そしてウィーン・フィルのコンサートマスターを34年間!!務められた、ウェルナー・ヒンクさん。昨年のウィーン弦楽四重奏団@紀尾井ホールでは、自分のなかのヴァイオリンの音の定義を塗り替えられました。(そのとき、ニッコリしながらサインに応じてくださった、チェロ奏者のフリッツ・ドレシャルさんが最近亡くなりました。あれほど素晴らしい演奏を聴かせてくださったのに・・・。)

ヒンクさんのバッハ。とても素朴な音がします。ヴィブラートも控えめ。なんだか昔のレコードを聴いているような、温かくて品があり、今どきのヴァイオリニストとは全く違う音。そして最前列に座っているユイは・・・舟、漕ぎまくり!開演前のトラブルで長時間並んだせいもありますが、そこまで漕がなくても!というほどぐるんぐるん回っています。そしてそのたび、ヒンクさんが楽譜越しにジーッと見ているのが、丸わかり!(>_<) 一度はユイが急にぐいっと前に倒れたので、ヒンクさんも「どーした!?」と身を乗り出して見ていた・・・と思う!絶対!

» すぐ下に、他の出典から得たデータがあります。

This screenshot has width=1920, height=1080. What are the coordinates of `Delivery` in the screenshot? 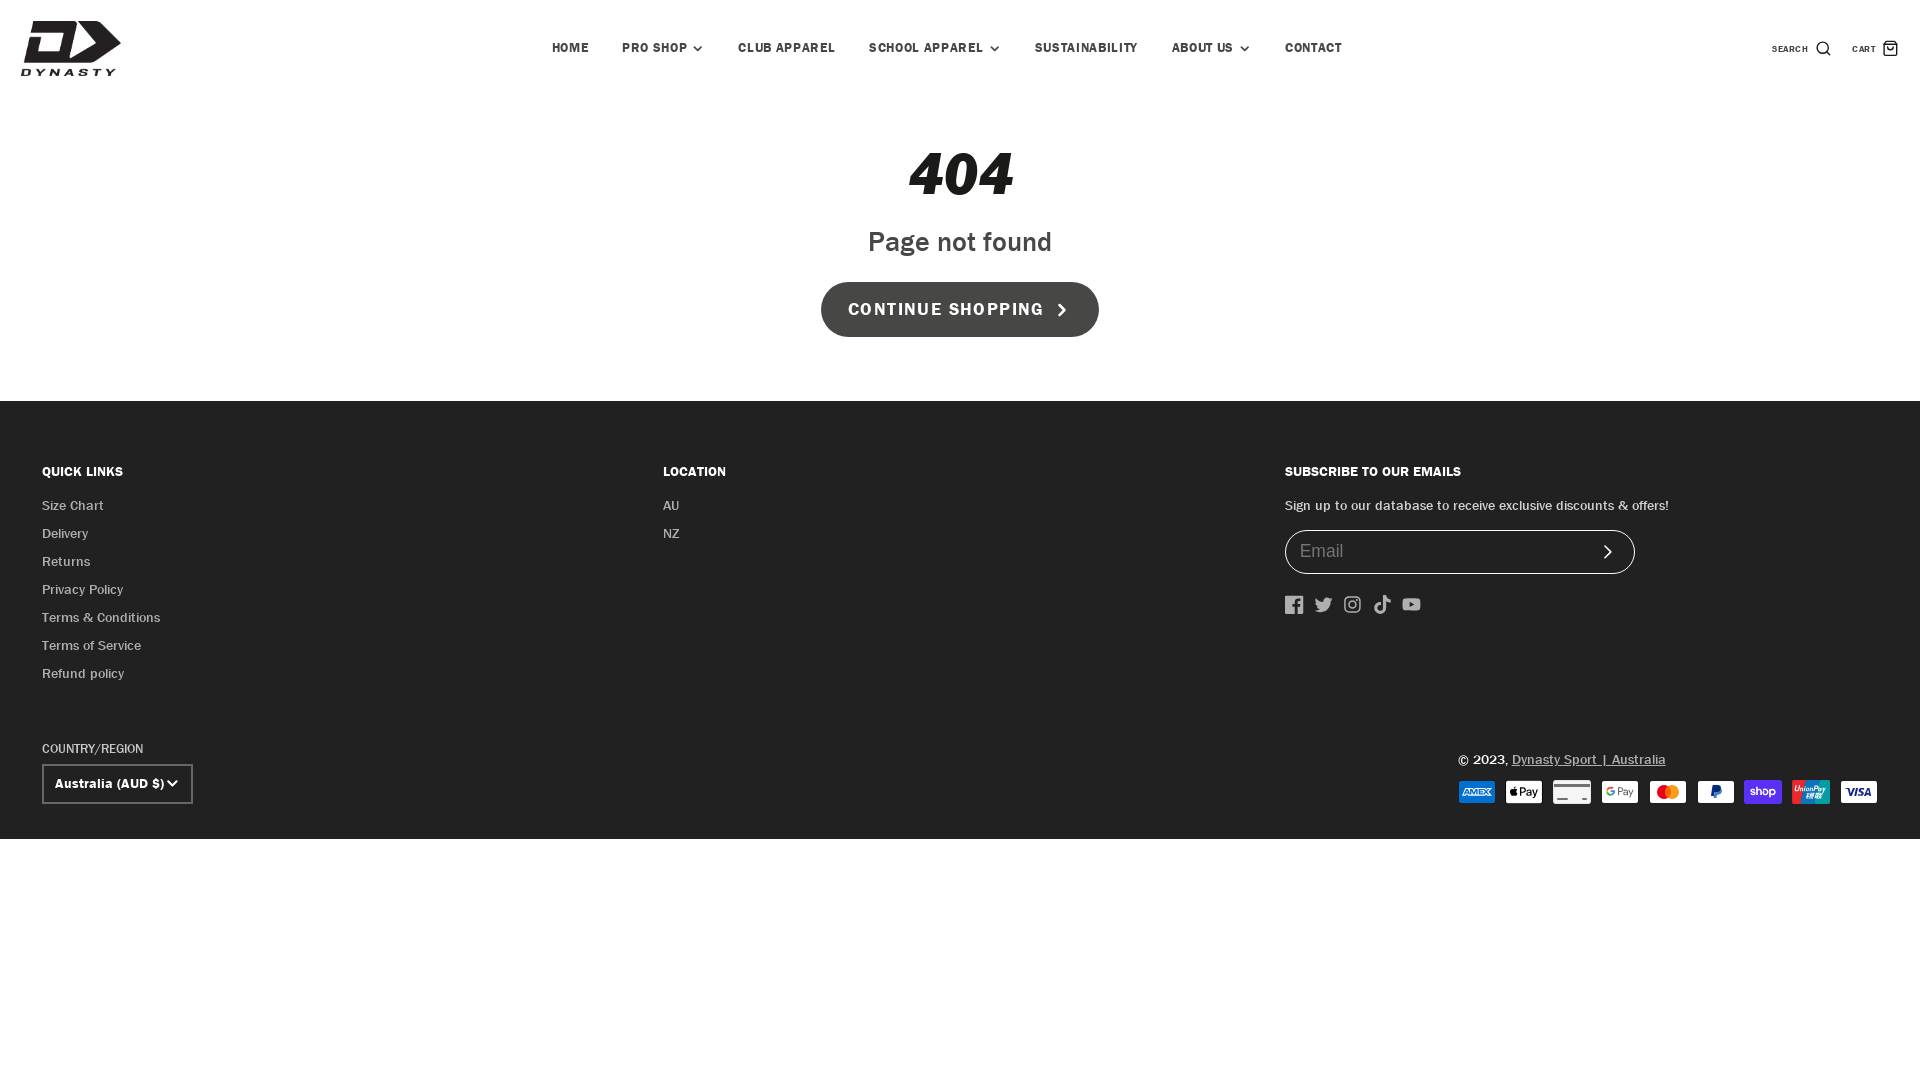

休憩中、ヒンクさんへの質問を書いて箱に入れると舞台上で答えてくださるというコーナーもありました。ユイは「一番好きな曲は何ですか?」と「どんな楽器を使っているんですか?」と「どんな練習をすればいいですか?」の3つも記入。ユイの質問ではなかったのですが、「一番好きな室内楽曲は何ですか?」という質問に「自分が今弾いている曲を好きになります」と答えられ、ユイが「私も!同じ同じ!」と喜んでいました(^^)

ヒンクさん&高木さんのバッハ:2つのヴァイオリンのための協奏曲。正面を向いてマイペースで演奏するヒンクさんと、そんなヒンクさんを見詰めながら、どんどん絡んで行く高木さん。違うタイプの音が絶妙に混ざり合って、なかなかない感じの名演でした。

ブラヴォー!と大きな拍手がおさまると、高木さんがヒンクさんと抱き合い、ドイツ語で「一緒に演奏できて感激しました(だと思う。たぶん)」と話し、ヒンクさんも満足そうにうなずくというとても素敵なシーンも拝見しました。ヒンクさんとの共演に感動する、高木さんの様子に感動・・・✨

終演後のロビーでは、高木さんがユイをみつけてくださいました。「たくさん練習してる?」と気軽に声をかけてくださって、大喜びで帰途についたユイ&母でした。